• **What the task asks**
Pictures must not appear in the copy. Reproduce exactly, and only, the lines from the one with "Given: Click the chain link icon to copy link" through the end of the data below.

++++ Material for this exercise ++++

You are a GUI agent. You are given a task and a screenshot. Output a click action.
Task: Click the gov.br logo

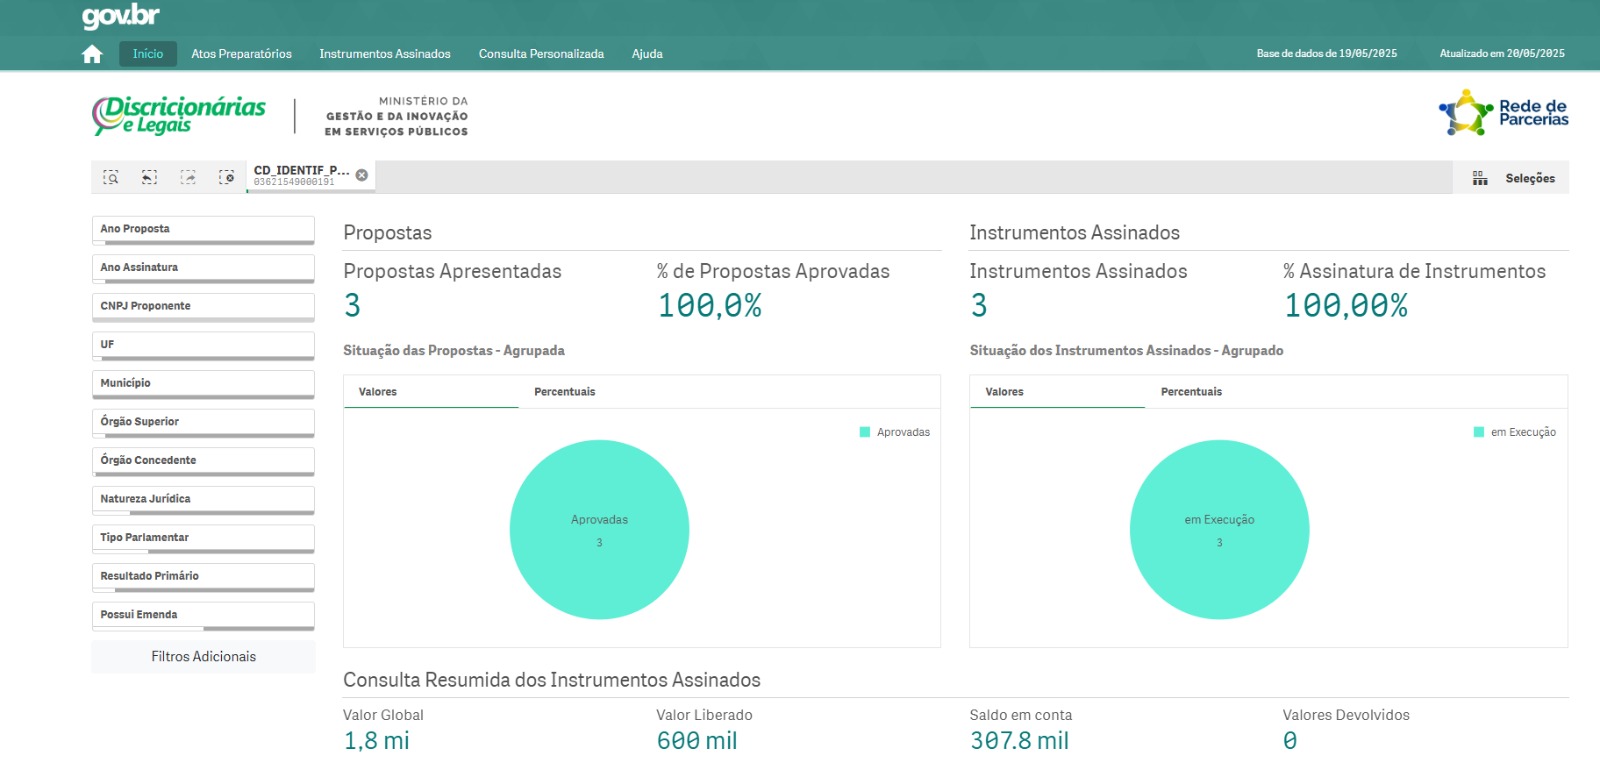120,17

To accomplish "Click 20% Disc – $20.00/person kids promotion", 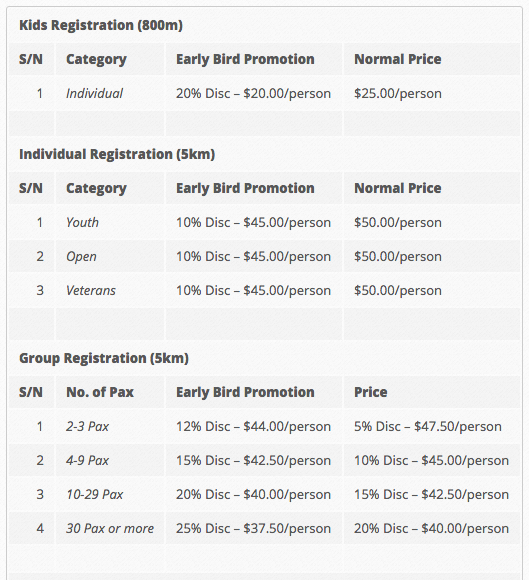I will tap(253, 93).
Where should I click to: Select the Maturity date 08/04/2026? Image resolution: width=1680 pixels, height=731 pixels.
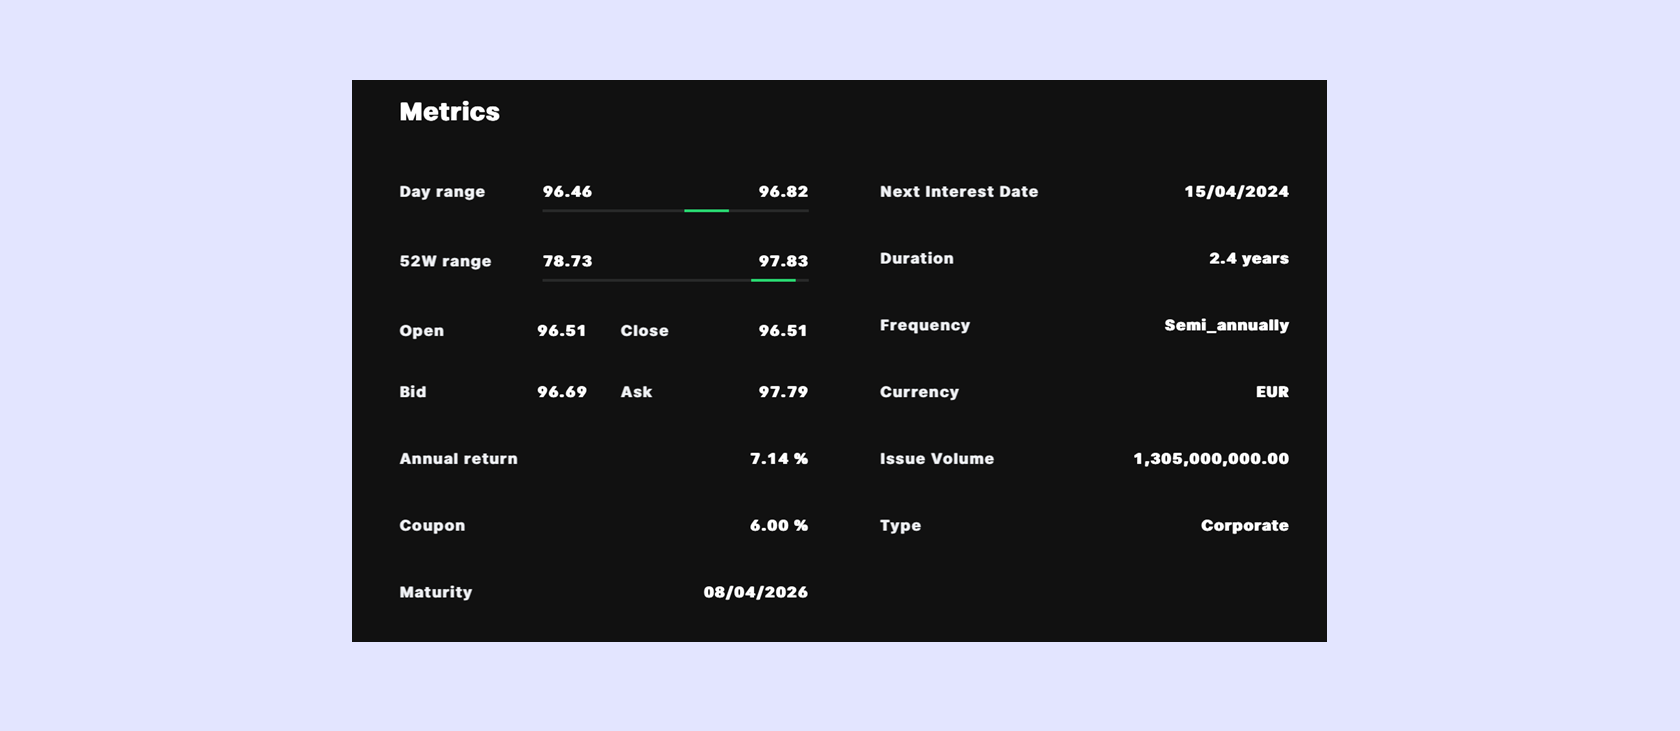pos(755,592)
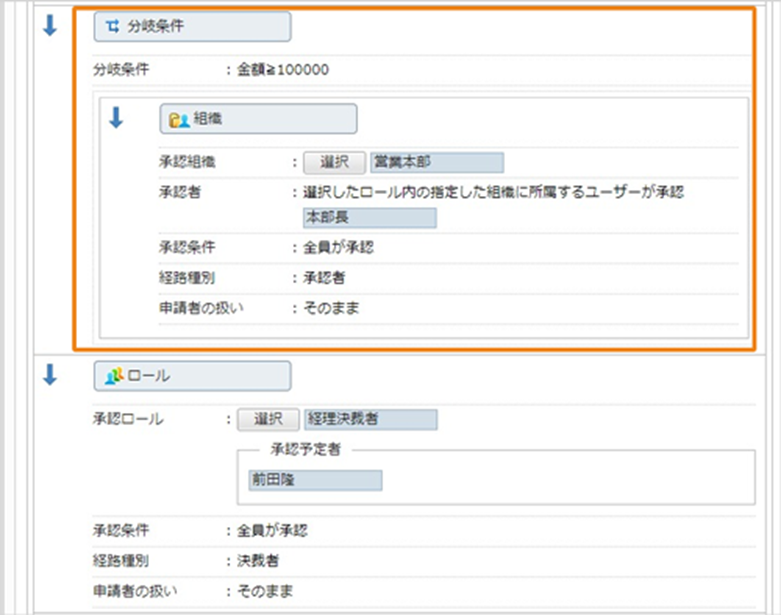The width and height of the screenshot is (781, 615).
Task: Expand the 分岐条件 section header
Action: click(192, 27)
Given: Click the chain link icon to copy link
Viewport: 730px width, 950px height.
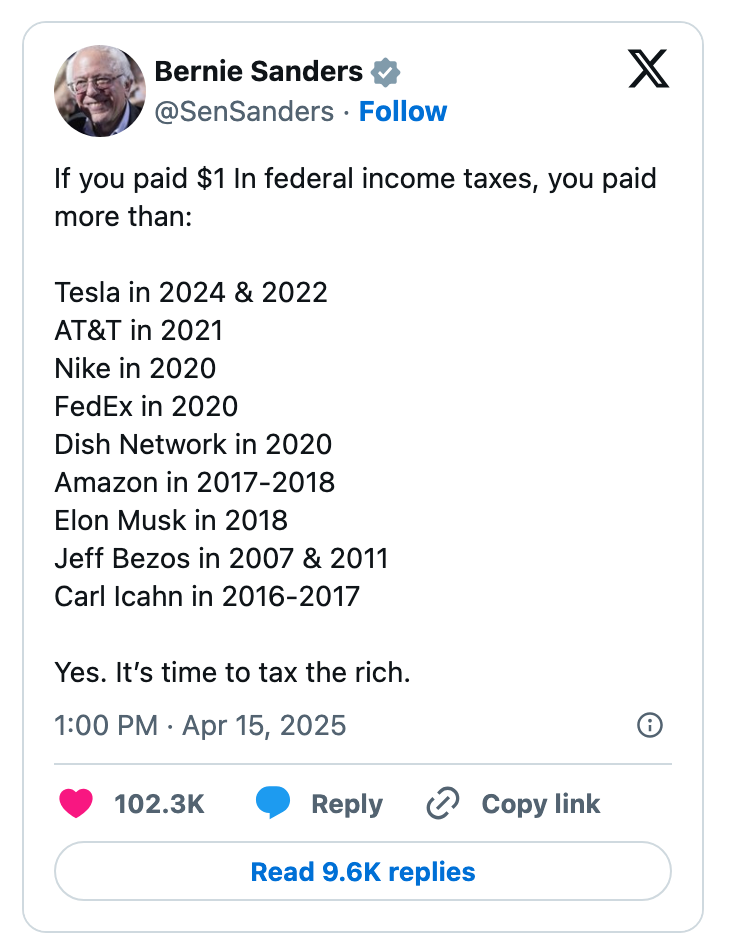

++++

• **Answer space**
Given: Click the chain link icon to copy link
Viewport: 730px width, 950px height.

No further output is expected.